▶

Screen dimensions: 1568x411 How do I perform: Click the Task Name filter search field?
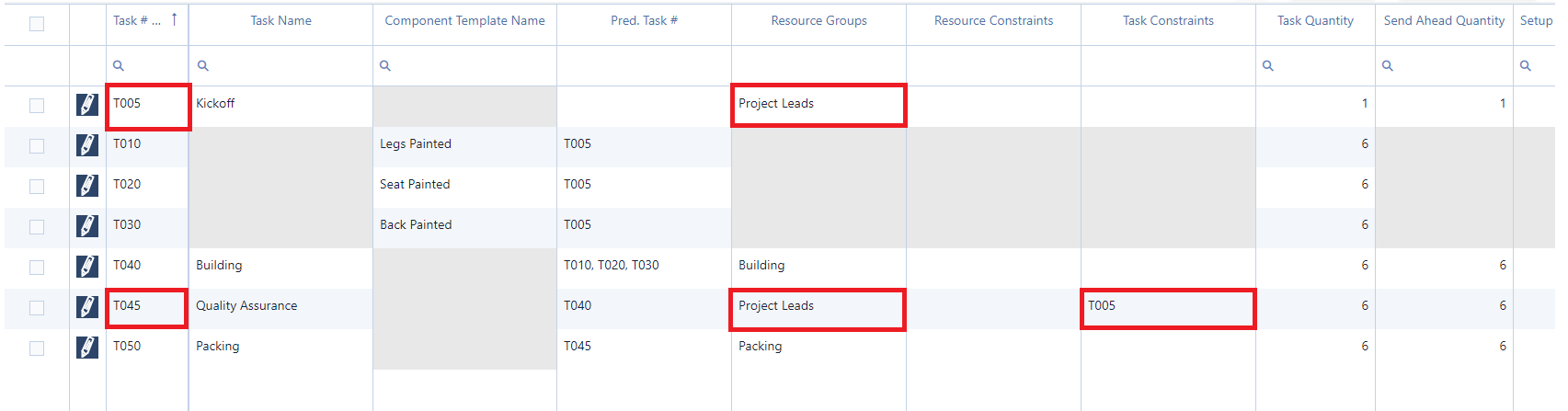pos(285,66)
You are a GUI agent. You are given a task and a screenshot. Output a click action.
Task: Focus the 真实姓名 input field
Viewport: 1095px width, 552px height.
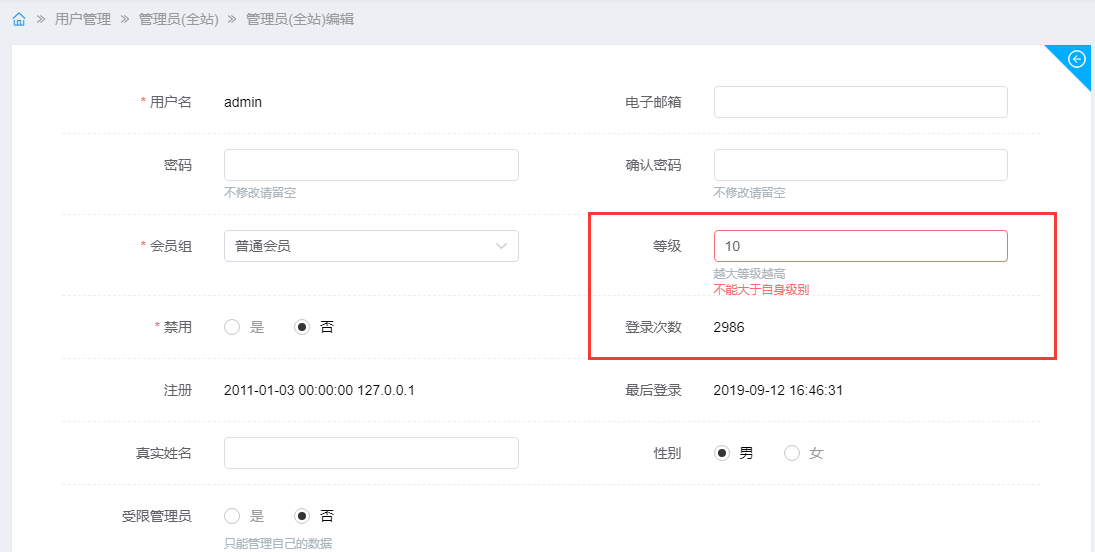(371, 453)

◀

## Work request
A faithful copy is needed: reproduce all of the data above, leaving the pictures out.

## Written response
Screen dimensions: 1568x411 How do I perform: Click the Task Name filter search field?
pos(285,66)
You are a GUI agent. You are given a task and a screenshot. Output a click action.
Task: Focus the 真实姓名 input field
Viewport: 1095px width, 552px height.
(371, 453)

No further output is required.